Pionnier, l’assureur Axa, dont le président du conseil de surveillance est Claude Bébéar, auteur d’un rapport remis au gouvernement en novembre 2004 (" Des entreprises aux couleurs de la France "), a, dès janvier 2005, mis en ligne sur son portail Internet un formulaire de candidature anonyme pour les emplois de commerciaux. Le manager découvre l’identité du candidat lors de leur premier rendez-vous. " En 2006, nous avons réalisé ainsi 22 % de nos recrutements de commerciaux " souligne Eric Lemaire, porte-parole d’Axa France.
DÉCIDER À PLUSIEURS
Pour 2008, l’entreprise, qui juge l’expérience concluante, a décidé d’étendre le processus aux emplois administratifs. Mais pas question de le généraliser à l’ensemble des CV reçus. " Nous pourrions le faire, explique M. Lemaire, mais il serait difficile d’imposer à tout le monde de faire acte de candidature sur Internet. Certaines personnes ne veulent pas envoyer de CV anonyme. Et nous ne voulons pas accroître la fracture numérique. "
Depuis deux ans, SSII Norsys a rendu anonymes toutes les candidatures. Pour son président Sylvain Breuzard, " c’est la garantie qu’il n’y a pas de discrimination lors de la première étape de sélection des CV ", car " c’est là qu’est le plus grand barrage pour les femmes, les minorités visibles ou les seniors ". " Le CV anonyme n’est pas une fin en soi, mais un véritable levier pour donner une chance à l’entretien ", poursuit-il, reconnaissant que, " pour le reste, on ne peut jamais être sûr ". Car l’entretien, lui, n’est pas anonyme.
" Le dispositif doit être complété par d’autres actions ", insiste M. Breuzard.

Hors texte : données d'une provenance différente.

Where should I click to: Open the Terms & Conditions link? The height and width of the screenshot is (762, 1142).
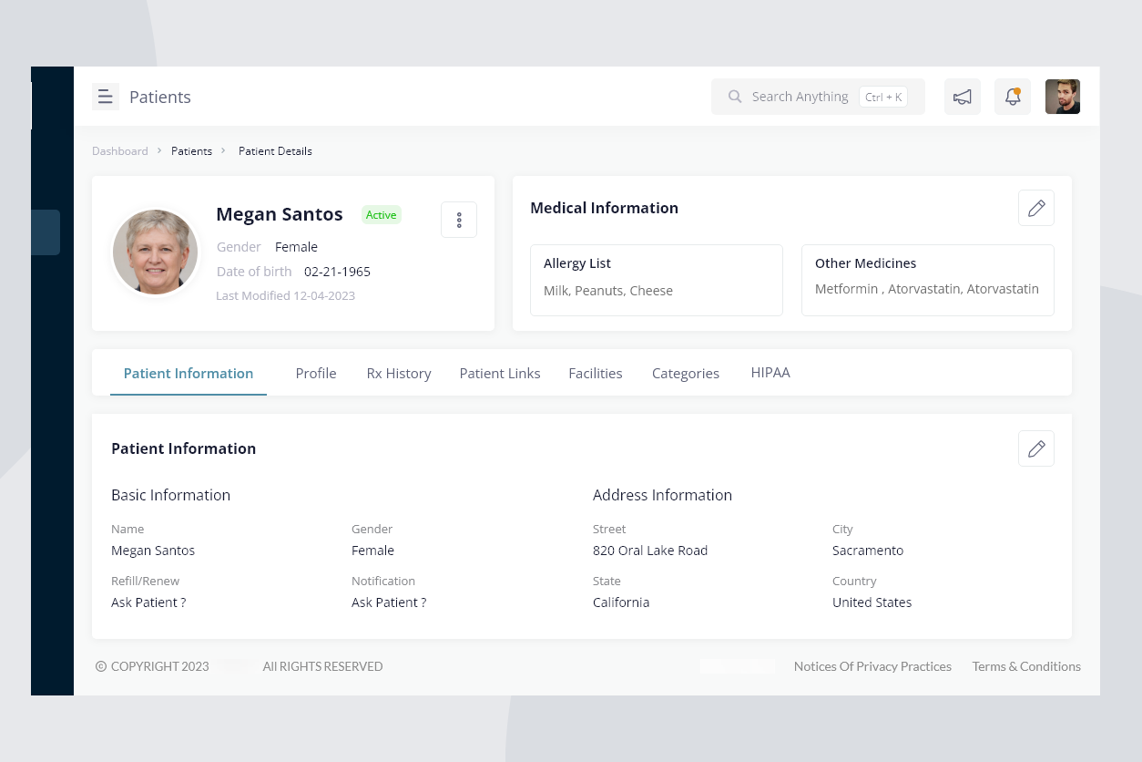pyautogui.click(x=1026, y=666)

Pour Norsys, cela passe par la formation des managers à la conduite de l’entretien afin de faire tomber les préjugés. Et par " la codécision " : un recrutement ne repose plus sur une seule personne, les candidats sont reçus tour à tour par deux responsables et la décision finale est prise à plusieurs. " Les préjugés des uns peuvent ainsi être levés par les autres ", relève M. Breuzard, qui assure avoir vu en deux ans son personnel se diversifier.
Nathalie Brafman et Laetitia Van Eeckhout
© Le Monde
LES AUTRES MESURES
DÉVELOPPER LES ACCORDS
spécifiques de branches et étendre le champ des négociations obligatoires annuelles d’entreprises aux politiques de non-discrimination. La Halde propose d’y inclure, " au-delà du handicap et de l’égalité hommes-femmes, des thématiques telles que les seniors, l’orientation sexuelle et les minorités visibles ".

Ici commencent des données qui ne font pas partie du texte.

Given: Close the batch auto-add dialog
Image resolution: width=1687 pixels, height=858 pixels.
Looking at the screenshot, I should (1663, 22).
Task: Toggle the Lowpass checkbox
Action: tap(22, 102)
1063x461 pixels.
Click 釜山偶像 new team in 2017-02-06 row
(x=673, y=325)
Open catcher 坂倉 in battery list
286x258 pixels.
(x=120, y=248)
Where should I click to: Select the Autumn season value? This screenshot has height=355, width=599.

DÉVELOPPER UNE INFORMATION
" systématique " des citoyens sur les droits et les recours existants en cas de discrimination dans l’accès au logement.

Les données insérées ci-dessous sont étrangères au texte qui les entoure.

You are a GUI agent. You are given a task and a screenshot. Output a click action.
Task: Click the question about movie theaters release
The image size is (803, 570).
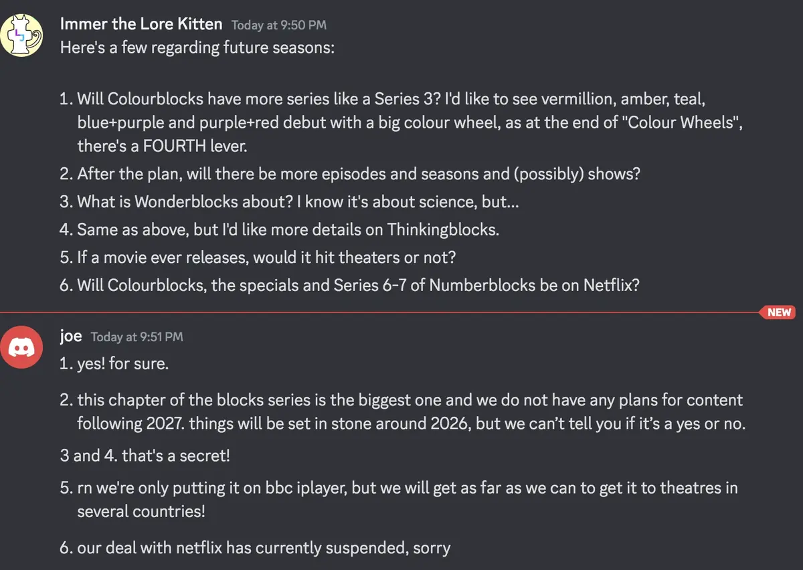pos(264,257)
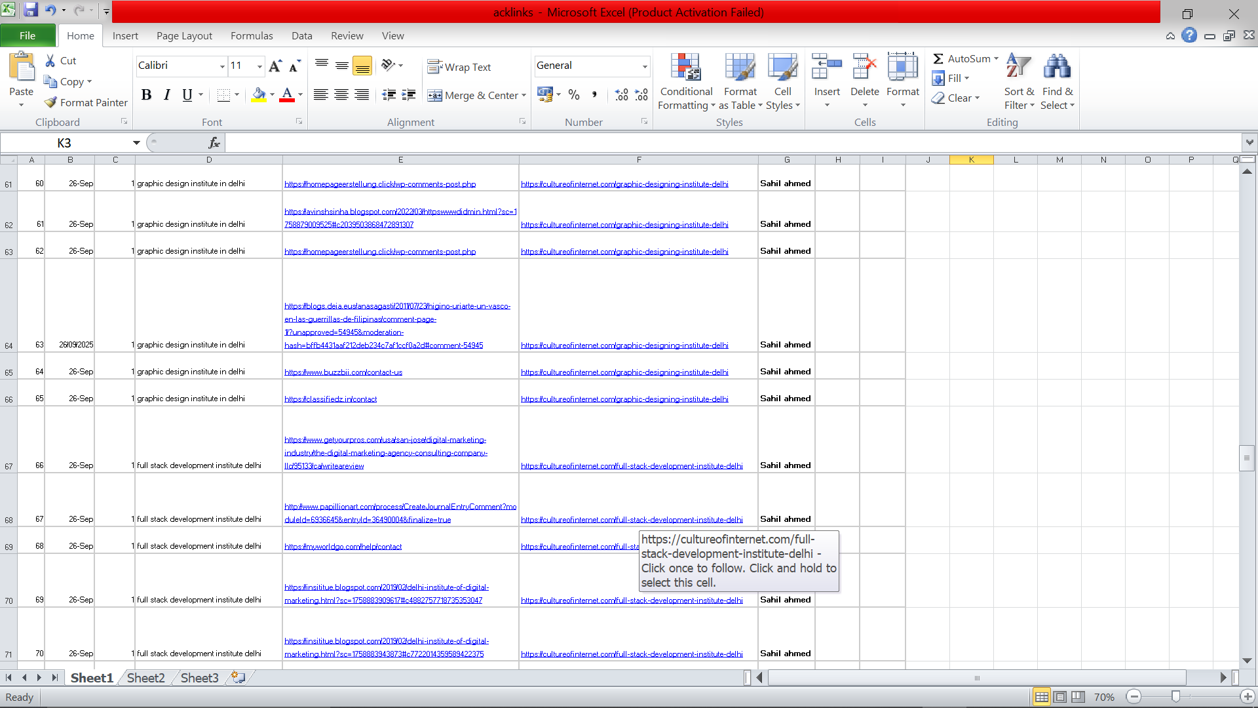Open the font name dropdown
The width and height of the screenshot is (1258, 708).
point(222,66)
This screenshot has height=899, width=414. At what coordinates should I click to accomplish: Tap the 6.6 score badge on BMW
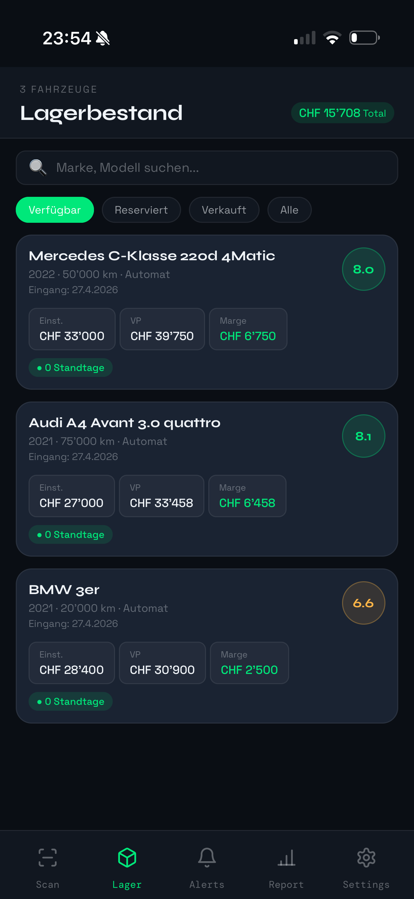(x=363, y=603)
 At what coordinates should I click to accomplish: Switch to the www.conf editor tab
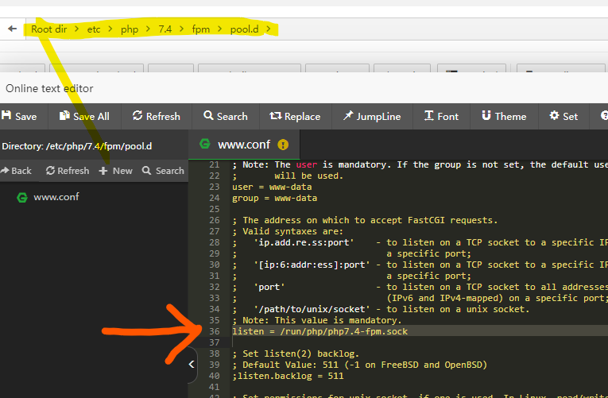tap(243, 145)
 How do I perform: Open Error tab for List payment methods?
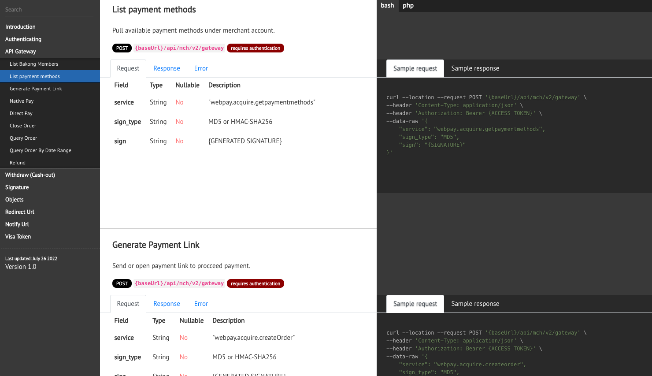[x=201, y=68]
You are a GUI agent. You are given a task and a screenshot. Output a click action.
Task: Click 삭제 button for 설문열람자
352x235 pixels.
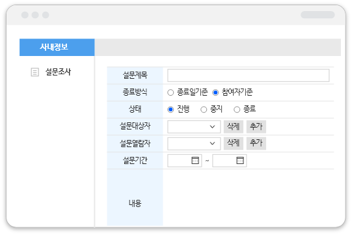[x=234, y=143]
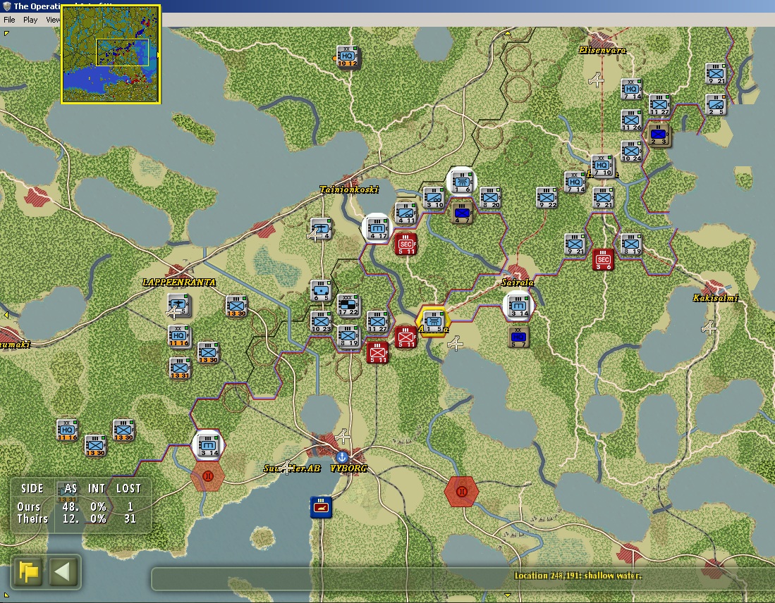
Task: Click the red hexagon marker east of Vyborg
Action: point(461,492)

GÉNÉRALISER LES CHARTES LOCALES
d’attribution des logements sociaux assurant des procédures " transparentes et harmonisées "
ELABORER UN CODE DE BONNE CONDUITE
pour les agents immobiliers et un guide, " largement diffusé ", de recommandations pour les propriétaires privés.
ENGAGER
un " travail systématique d’élimination des stéréotypes dans les manuels scolaires ".